Victory at Jericho, Defeat at Ai
Joe Neil Clayton
All of the amazing experiences of the children of Israel in the wilderness were crowned by the fantastic conquest of Jericho. Joshua went through all the preliminary motions of normal military procedure by sending in the spies, but God intended to overthrow Jericho by extra-military means.
We are told that "By faith the walls of Jericho fell down" (Heb. 11:30). We are not to presume that every soul of the Israelites had perfect faith in the method God had chosen. He said to march around the city once each day for six days, and seven times on the seventh day. No spear or stone was to be thrown, no arrow launched, no voice raised. What possible good could such foot-weary activity accomplish? Yet, God speaks of "things that are not, as though they were," and he said, "I have given into thy hand Jericho." (Joshua 6:2).
When all of the instructions of God had been followed, the walls of Jericho "fell down flat." The great ring of Israelites ascended into the city, and finished the business with sword and fire. The faith of the congregation is credited for the victory.. So, collective faith is a force to be reckoned with. Even though, we emphasize that it is likely that all did not have faith, yet, the contagion of the faithful was sufficient for God to work his miracle.
The apostle Paul saw benefits in collective faith for churches. He thought that as the faith of the Corinthian church grew, he could be magnified to further "abundance, so as to preach the gospel even unto the parts beyond" them (1 Cor. 10:15-16). He saw that the collective faith of the church of the Thessalonians was such as to cause them to spread the gospel, "not only in Macedonia and Achaia, but in every place..." (1 Thess. 1:8). It would be impossible to believe every soul in these churches had an ideal measure of faith, if we take human nature to be the same then as it is now! Yet, these examples demonstrate what collective faith can do.

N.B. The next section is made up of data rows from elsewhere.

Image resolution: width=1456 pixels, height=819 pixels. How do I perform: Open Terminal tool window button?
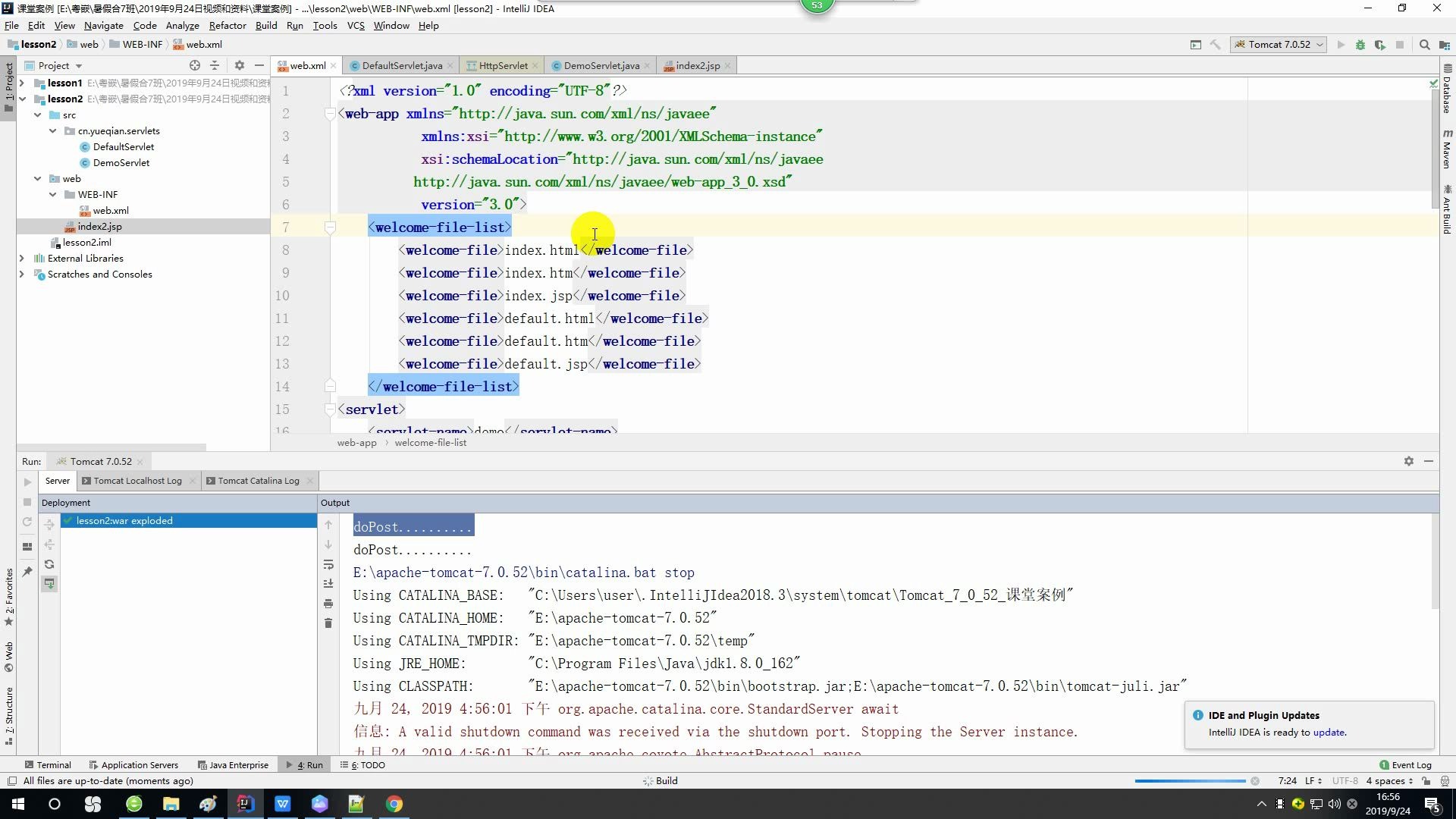[48, 765]
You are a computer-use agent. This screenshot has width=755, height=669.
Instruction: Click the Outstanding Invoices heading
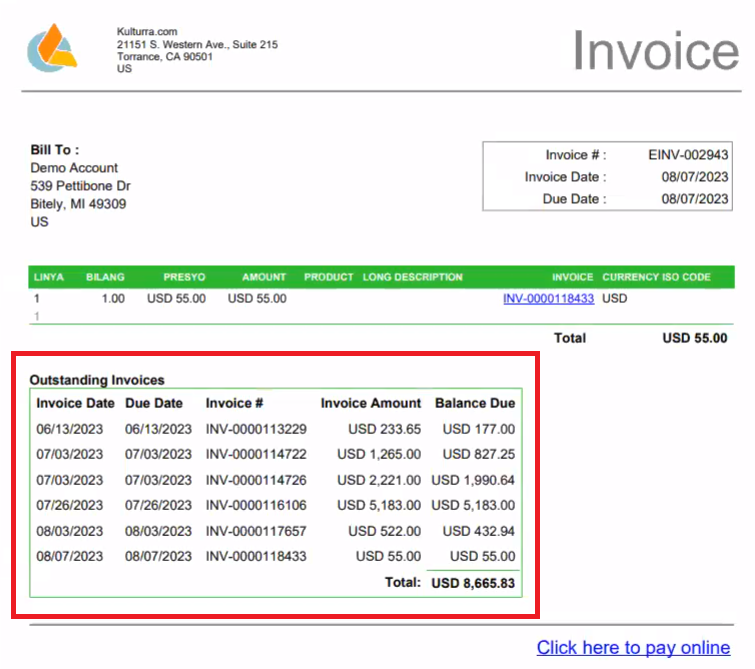97,380
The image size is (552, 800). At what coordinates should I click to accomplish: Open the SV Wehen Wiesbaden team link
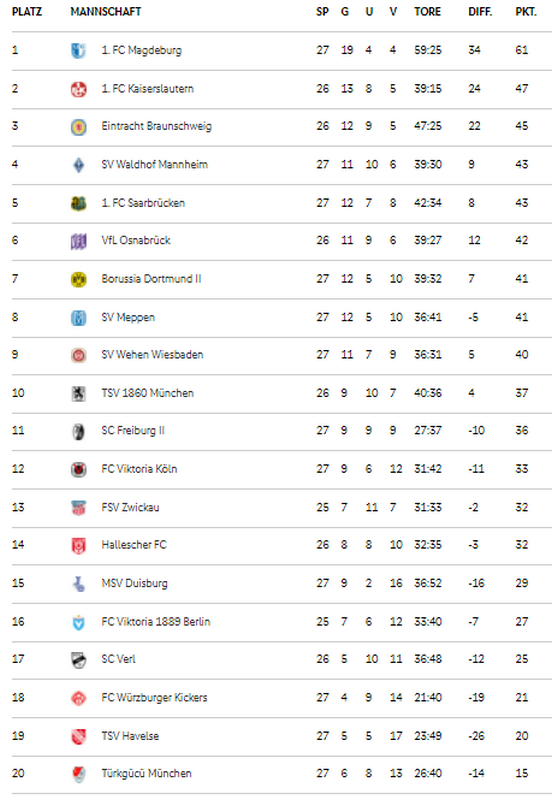pyautogui.click(x=152, y=355)
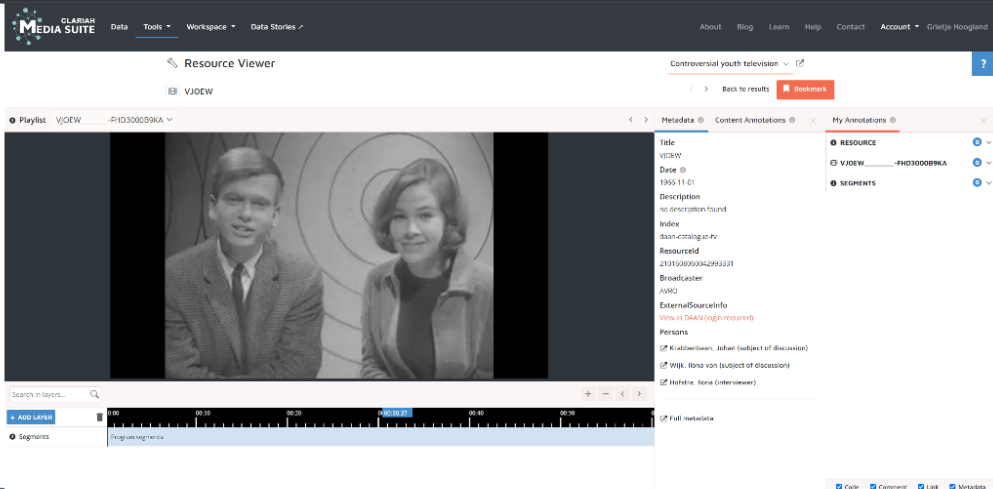
Task: Click the Media Suite logo
Action: click(x=55, y=27)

At the same time, the sins of a few can have a powerful effect upon the force of the collective. The Israelites, flushed with the victory over Jericho, were soundly defeated before the lesser city of Ai. The reason? Israel had committed a trespass. No, not every one in Israel, but only one man. Achan kept for himself some of the booty captured in Jericho, all of which was to be "devoted" to God. God was implored by Joshua, and the collective guilt was revealed by Him (Joshua 7:10-12).
Why should the sin of one man cause the downfall of a whole nation? We might easily conclude from this that guilt can be transferred from one individual to another, but this idea would violate many other Bible passages. It is just as easy, however, to see that God used this method to magnify the influence of sin in the collective. It was wrong for them to tolerate sin in their midst. They must rid their number of its influence before their conquests could succeed.
Paul spoke of this problem to the Galatians. He said, ". . . who hindered you that you should not obey the truth? . . . a little leaven leaveneth the whole lump . . . he that troubleth you shall bear his judgment" (Gal. 5:7-10). He warned the Corinthians of the same fault. The "one" who had his father's wife must be delivered unto Satan. "Purge out the old leaven, that ye may be a new lump" (1 Cor. 5:1-7). So, the toleration of sinful individuals can rob the collective, the church, of its full force. It can be defeated.
Perhaps the churches of today are not gaining conquests for the very reason that Joshua's army was defeated, and because of the lack of collective faith. Should not this example remind us of our duty to make these corrections? Yea, verily!